(EXERCISE DIRECTIONS) Look below for the line with "Task: Click the second", then repeat it and all lines after it, exactly, minus any pictures.

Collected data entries
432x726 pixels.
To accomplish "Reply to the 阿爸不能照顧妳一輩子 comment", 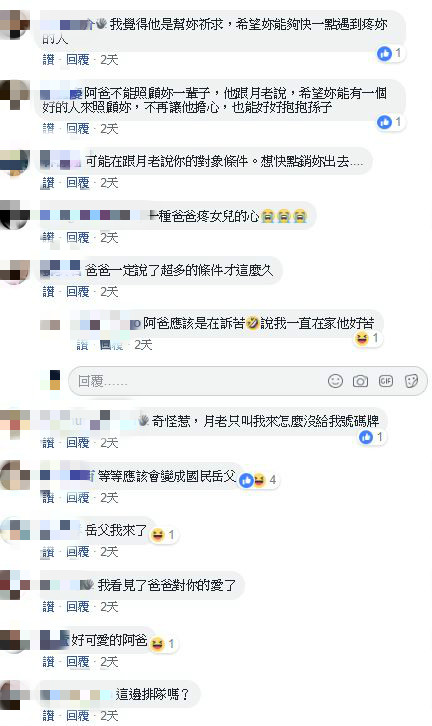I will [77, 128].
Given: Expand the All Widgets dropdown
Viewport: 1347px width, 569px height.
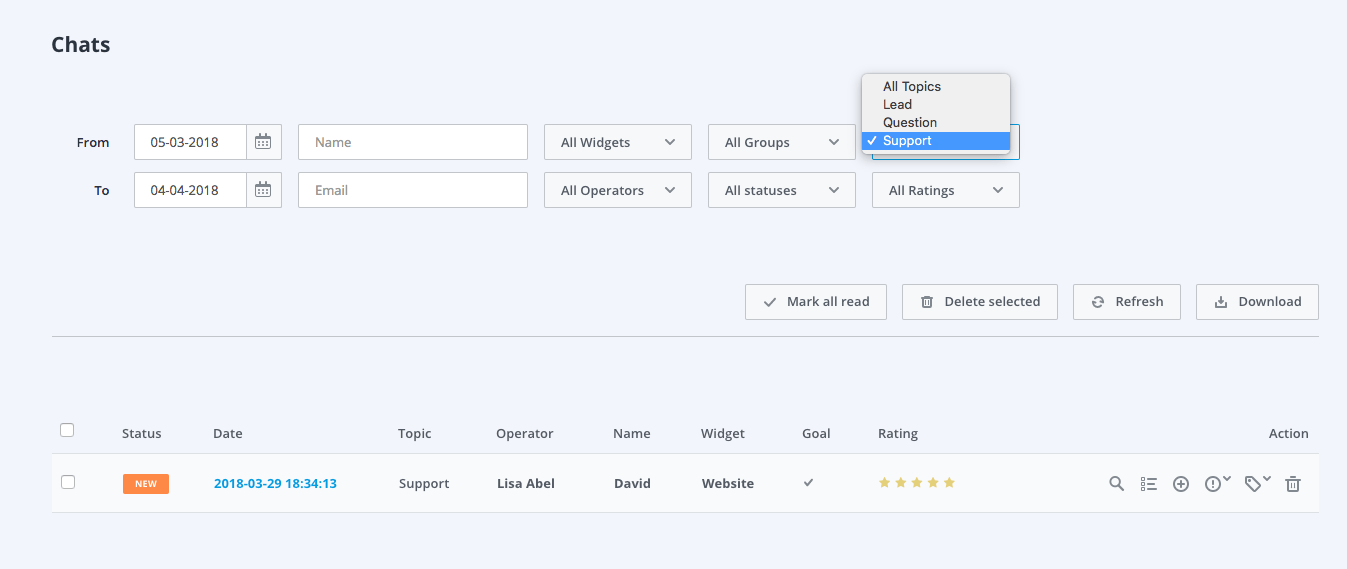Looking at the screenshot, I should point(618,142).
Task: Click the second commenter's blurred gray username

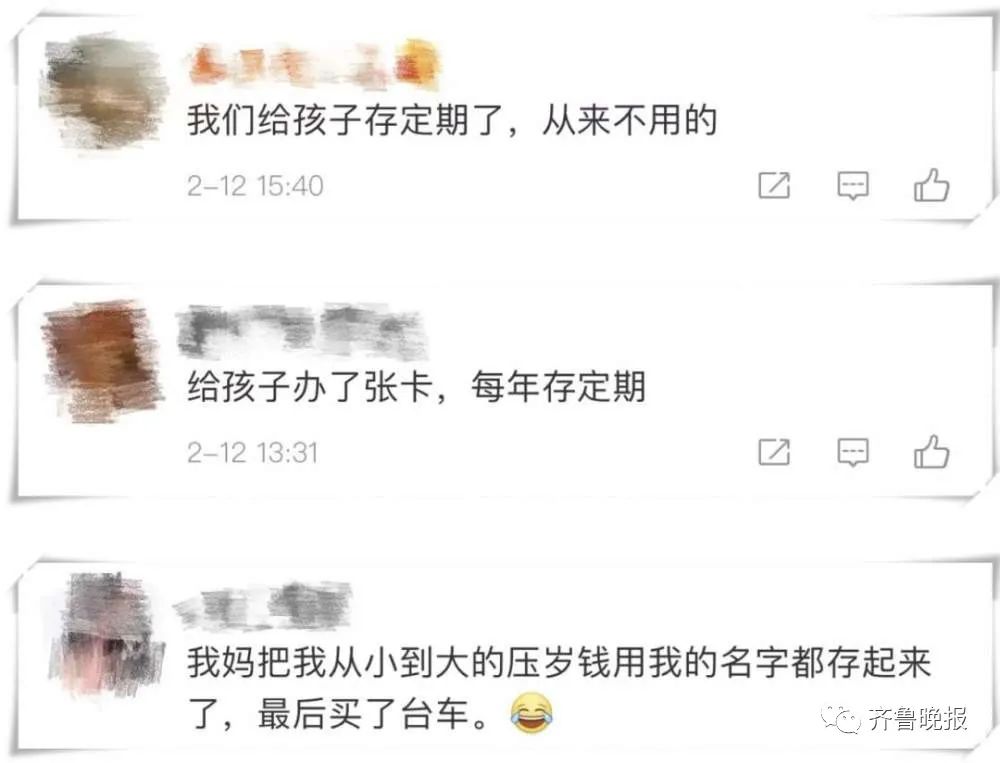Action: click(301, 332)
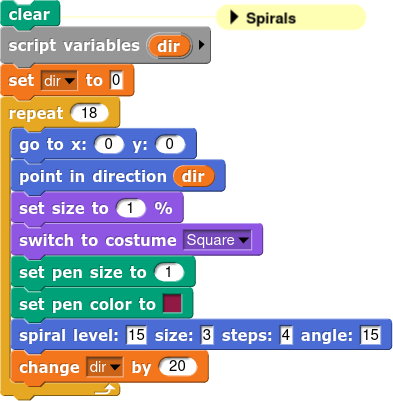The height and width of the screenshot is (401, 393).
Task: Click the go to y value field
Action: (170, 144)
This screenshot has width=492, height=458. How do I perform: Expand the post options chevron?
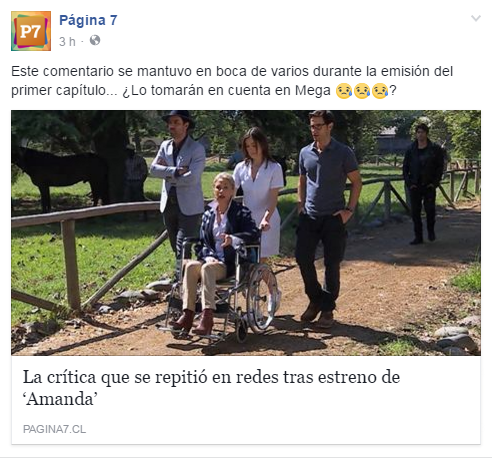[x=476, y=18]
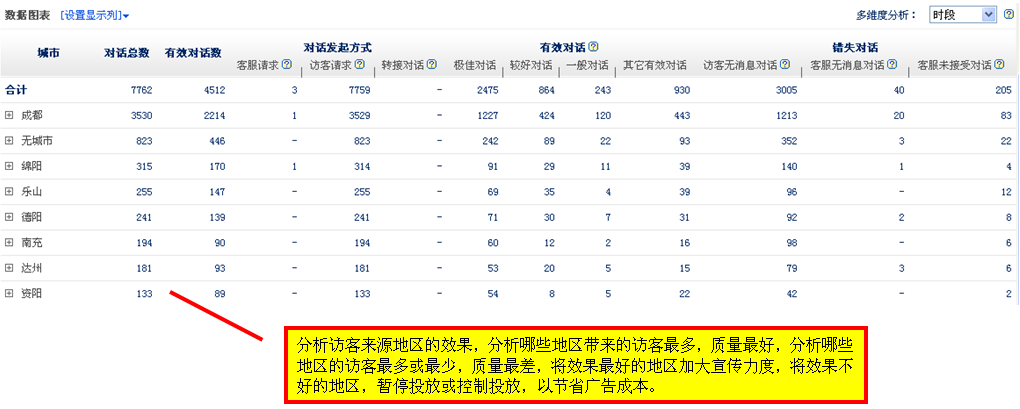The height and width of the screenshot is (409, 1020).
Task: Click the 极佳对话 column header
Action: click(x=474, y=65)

(YOUR SOLUTION)
Task: Click the second commenter's blurred gray username

Action: click(301, 332)
The height and width of the screenshot is (401, 393).
Task: Click the go to y value field
Action: (170, 144)
This screenshot has width=492, height=458. How do I perform: Expand the post options chevron?
[x=476, y=18]
The height and width of the screenshot is (409, 1020).
Task: Click the 极佳对话 column header
Action: click(x=474, y=65)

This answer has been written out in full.